Are You Now or Have You Ever Been
Cordelia: "English breakfast tea. Coffee. O Pos!"

Cordelia: "Something the matter?"
Angel: "I, um, I think it's gone bad. It's starting to coagulate."
Cordelia: "Huh? No. That's cinnamon. What? I can't try something?"

Frank: "Guy gives me the heebie jeebies. Say, how about instead of this bill, I deliver an eviction notice?"
Hotel Manager: "We can not evict residents on the grounds of the heebie jeebies. Now, if we did, we'd have to shut down."

Judy: "My boyfriend? He's kind of the jealous type."
Angel: "Maybe you shouldn't go wandering into other men's rooms."

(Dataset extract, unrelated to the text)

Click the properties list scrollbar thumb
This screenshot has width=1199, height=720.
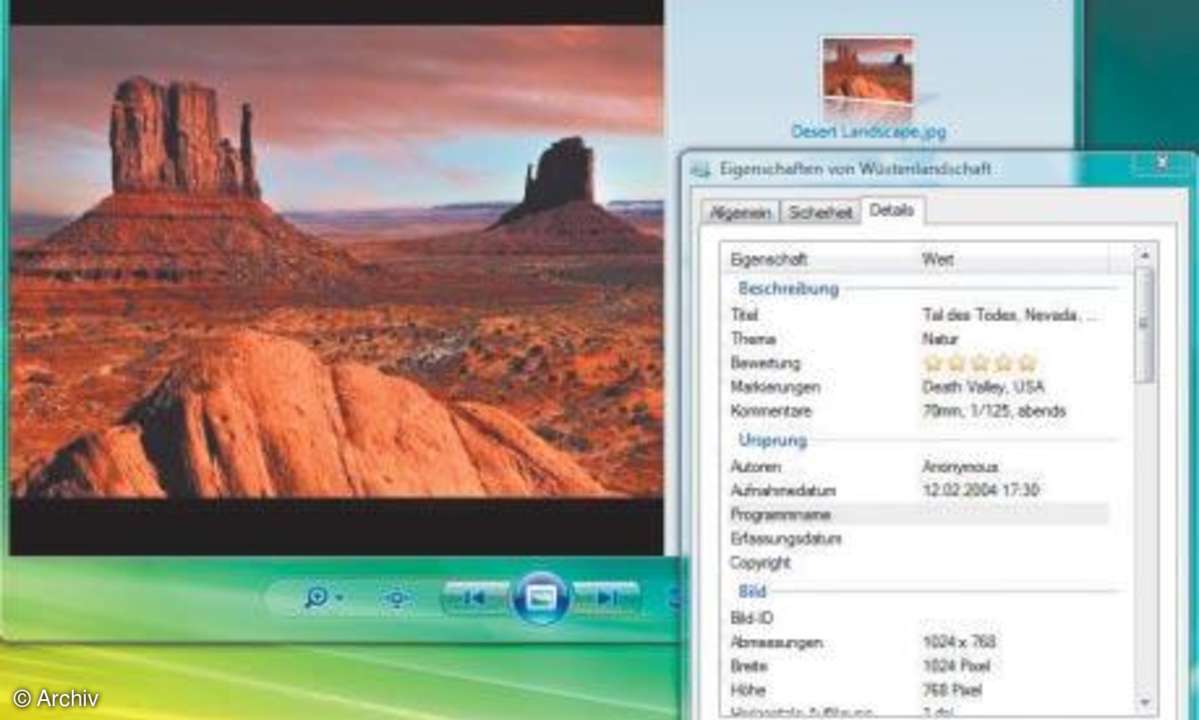[1144, 325]
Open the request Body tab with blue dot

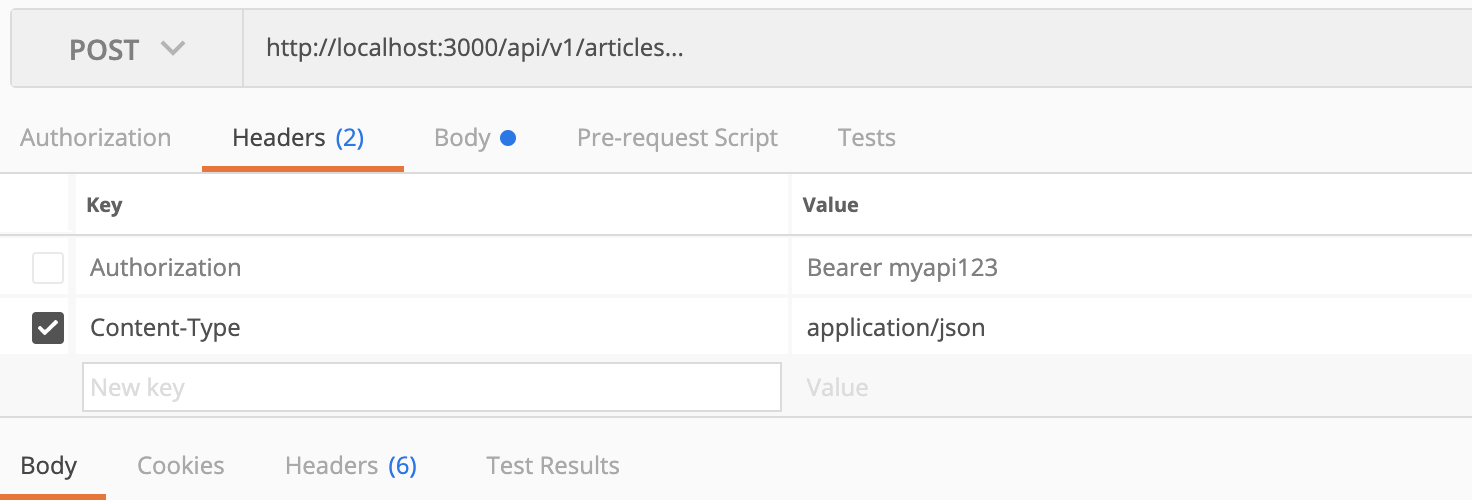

Cordelia: "You did notice that Angel neglected to tell us the, for instance, point of all this?"
Wesley: "Ah. Well, I mean, clearly, he has us compiling incidents, arranging data, organizing information in such a way that. . . yes, I did notice that -- the no point thing."

Wesley: "Frankly, I haven't the slightest idea what to do with all this. We could make a collage. Or a mobile!"

Wesley: "Well, now we know one thing for certain."
Cordelia: "Yup! It's not that vampires don't photograph. It's just that they don't photograph well!"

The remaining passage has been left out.